### GIVEN TASK
Turn these lines into a Markdown table with the columns Row and Line, numbering each row and dropping any blank lines. Include every item.

### Part of a data file
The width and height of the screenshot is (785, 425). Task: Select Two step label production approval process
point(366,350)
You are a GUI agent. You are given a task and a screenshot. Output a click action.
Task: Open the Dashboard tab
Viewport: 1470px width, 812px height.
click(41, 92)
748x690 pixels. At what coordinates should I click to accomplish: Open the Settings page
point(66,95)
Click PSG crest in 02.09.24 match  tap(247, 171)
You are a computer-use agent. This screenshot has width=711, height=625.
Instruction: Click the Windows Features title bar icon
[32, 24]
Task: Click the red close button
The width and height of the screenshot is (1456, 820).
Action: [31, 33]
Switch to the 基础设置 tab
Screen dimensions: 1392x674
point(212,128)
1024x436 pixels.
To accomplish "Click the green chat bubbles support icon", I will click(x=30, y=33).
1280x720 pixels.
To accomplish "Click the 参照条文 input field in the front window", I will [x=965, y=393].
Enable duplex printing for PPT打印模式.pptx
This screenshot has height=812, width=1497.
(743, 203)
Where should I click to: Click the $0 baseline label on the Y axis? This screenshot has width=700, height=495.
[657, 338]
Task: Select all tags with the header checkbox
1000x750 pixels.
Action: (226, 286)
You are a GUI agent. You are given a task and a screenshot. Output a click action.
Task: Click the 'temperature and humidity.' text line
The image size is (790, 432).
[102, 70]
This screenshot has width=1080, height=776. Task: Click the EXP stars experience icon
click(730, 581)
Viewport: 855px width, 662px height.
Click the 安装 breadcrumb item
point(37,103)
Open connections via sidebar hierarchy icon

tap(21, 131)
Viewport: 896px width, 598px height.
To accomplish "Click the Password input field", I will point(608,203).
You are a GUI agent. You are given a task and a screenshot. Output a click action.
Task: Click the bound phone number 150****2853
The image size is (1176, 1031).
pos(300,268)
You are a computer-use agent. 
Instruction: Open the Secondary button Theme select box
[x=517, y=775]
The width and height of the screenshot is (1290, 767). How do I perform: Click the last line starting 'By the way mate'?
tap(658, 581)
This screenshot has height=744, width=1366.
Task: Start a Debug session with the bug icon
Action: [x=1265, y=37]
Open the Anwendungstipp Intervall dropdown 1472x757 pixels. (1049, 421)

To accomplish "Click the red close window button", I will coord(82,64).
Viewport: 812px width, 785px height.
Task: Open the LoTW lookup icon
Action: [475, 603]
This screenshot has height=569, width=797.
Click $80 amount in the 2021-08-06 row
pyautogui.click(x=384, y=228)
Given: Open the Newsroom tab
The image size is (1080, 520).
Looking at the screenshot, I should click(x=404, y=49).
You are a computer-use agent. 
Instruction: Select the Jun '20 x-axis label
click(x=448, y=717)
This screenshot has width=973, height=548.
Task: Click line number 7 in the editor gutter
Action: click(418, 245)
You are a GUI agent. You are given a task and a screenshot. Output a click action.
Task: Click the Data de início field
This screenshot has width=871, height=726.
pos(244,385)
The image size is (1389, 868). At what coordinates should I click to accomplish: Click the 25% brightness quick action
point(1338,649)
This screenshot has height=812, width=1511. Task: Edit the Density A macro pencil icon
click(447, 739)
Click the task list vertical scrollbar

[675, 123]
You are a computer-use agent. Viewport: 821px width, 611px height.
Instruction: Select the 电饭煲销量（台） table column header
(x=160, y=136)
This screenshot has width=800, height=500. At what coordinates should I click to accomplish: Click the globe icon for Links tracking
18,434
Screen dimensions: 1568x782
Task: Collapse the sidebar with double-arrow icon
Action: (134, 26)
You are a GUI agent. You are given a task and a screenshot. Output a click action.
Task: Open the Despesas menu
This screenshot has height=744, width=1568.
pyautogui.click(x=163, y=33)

### ANSWER TO THE PROBLEM
| Row | Line |
|---|---|
| 1 | The width and height of the screenshot is (785, 425). Task: Select Two step label production approval process |
| 2 | point(366,350) |
| 3 | You are a GUI agent. You are given a task and a screenshot. Output a click action. |
| 4 | Task: Open the Dashboard tab |
| 5 | Viewport: 1470px width, 812px height. |
| 6 | click(41, 92) |
| 7 | 748x690 pixels. At what coordinates should I click to accomplish: Open the Settings page |
| 8 | point(66,95) |
| 9 | Click PSG crest in 02.09.24 match  tap(247, 171) |
| 10 | You are a computer-use agent. This screenshot has width=711, height=625. |
| 11 | Instruction: Click the Windows Features title bar icon |
| 12 | [32, 24] |
| 13 | Task: Click the red close button |
| 14 | The width and height of the screenshot is (1456, 820). |
| 15 | Action: [31, 33] |
| 16 | Switch to the 基础设置 tab |
| 17 | Screen dimensions: 1392x674 |
| 18 | point(212,128) |
| 19 | 1024x436 pixels. |
| 20 | To accomplish "Click the green chat bubbles support icon", I will click(x=30, y=33). |
| 21 | 1280x720 pixels. |
| 22 | To accomplish "Click the 参照条文 input field in the front window", I will [x=965, y=393]. |
| 23 | Enable duplex printing for PPT打印模式.pptx |
| 24 | This screenshot has height=812, width=1497. |
| 25 | (743, 203) |
| 26 | Where should I click to: Click the $0 baseline label on the Y axis? This screenshot has width=700, height=495. |
| 27 | [657, 338] |
| 28 | Task: Select all tags with the header checkbox |
| 29 | 1000x750 pixels. |
| 30 | Action: (226, 286) |
| 31 | You are a GUI agent. You are given a task and a screenshot. Output a click action. |
| 32 | Task: Click the 'temperature and humidity.' text line |
| 33 | The image size is (790, 432). |
| 34 | [102, 70] |
| 35 | This screenshot has width=1080, height=776. Task: Click the EXP stars experience icon |
| 36 | click(730, 581) |
| 37 | Viewport: 855px width, 662px height. |
| 38 | Click the 安装 breadcrumb item |
| 39 | point(37,103) |
| 40 | Open connections via sidebar hierarchy icon |
| 41 | tap(21, 131) |
| 42 | Viewport: 896px width, 598px height. |
| 43 | To accomplish "Click the Password input field", I will point(608,203). |
| 44 | You are a GUI agent. You are given a task and a screenshot. Output a click action. |
| 45 | Task: Click the bound phone number 150****2853 |
| 46 | The image size is (1176, 1031). |
| 47 | pos(300,268) |
| 48 | You are a computer-use agent.  |
| 49 | Instruction: Open the Secondary button Theme select box |
| 50 | [x=517, y=775] |
| 51 | The width and height of the screenshot is (1290, 767). How do I perform: Click the last line starting 'By the way mate'? |
| 52 | tap(658, 581) |
| 53 | This screenshot has height=744, width=1366. |
| 54 | Task: Start a Debug session with the bug icon |
| 55 | Action: [x=1265, y=37] |
| 56 | Open the Anwendungstipp Intervall dropdown 1472x757 pixels. (1049, 421) |
| 57 | To accomplish "Click the red close window button", I will coord(82,64). |
| 58 | Viewport: 812px width, 785px height. |
| 59 | Task: Open the LoTW lookup icon |
| 60 | Action: [475, 603] |
| 61 | This screenshot has height=569, width=797. |
| 62 | Click $80 amount in the 2021-08-06 row |
| 63 | pyautogui.click(x=384, y=228) |
| 64 | Given: Open the Newsroom tab |
| 65 | The image size is (1080, 520). |
| 66 | Looking at the screenshot, I should click(x=404, y=49). |
| 67 | You are a computer-use agent.  |
| 68 | Instruction: Select the Jun '20 x-axis label |
| 69 | click(x=448, y=717) |
| 70 | This screenshot has width=973, height=548. |
| 71 | Task: Click line number 7 in the editor gutter |
| 72 | Action: click(418, 245) |
| 73 | You are a GUI agent. You are given a task and a screenshot. Output a click action. |
| 74 | Task: Click the Data de início field |
| 75 | This screenshot has width=871, height=726. |
| 76 | pos(244,385) |
| 77 | The image size is (1389, 868). At what coordinates should I click to accomplish: Click the 25% brightness quick action |
| 78 | point(1338,649) |
| 79 | This screenshot has height=812, width=1511. Task: Edit the Density A macro pencil icon |
| 80 | click(447, 739) |
| 81 | Click the task list vertical scrollbar |
| 82 | [675, 123] |
| 83 | You are a computer-use agent. Viewport: 821px width, 611px height. |
| 84 | Instruction: Select the 电饭煲销量（台） table column header |
| 85 | (x=160, y=136) |
| 86 | This screenshot has width=800, height=500. At what coordinates should I click to accomplish: Click the globe icon for Links tracking |
| 87 | 18,434 |
| 88 | Screen dimensions: 1568x782 |
| 89 | Task: Collapse the sidebar with double-arrow icon |
| 90 | Action: (134, 26) |
| 91 | You are a GUI agent. You are given a task and a screenshot. Output a click action. |
| 92 | Task: Open the Despesas menu |
| 93 | This screenshot has height=744, width=1568. |
| 94 | pyautogui.click(x=163, y=33) |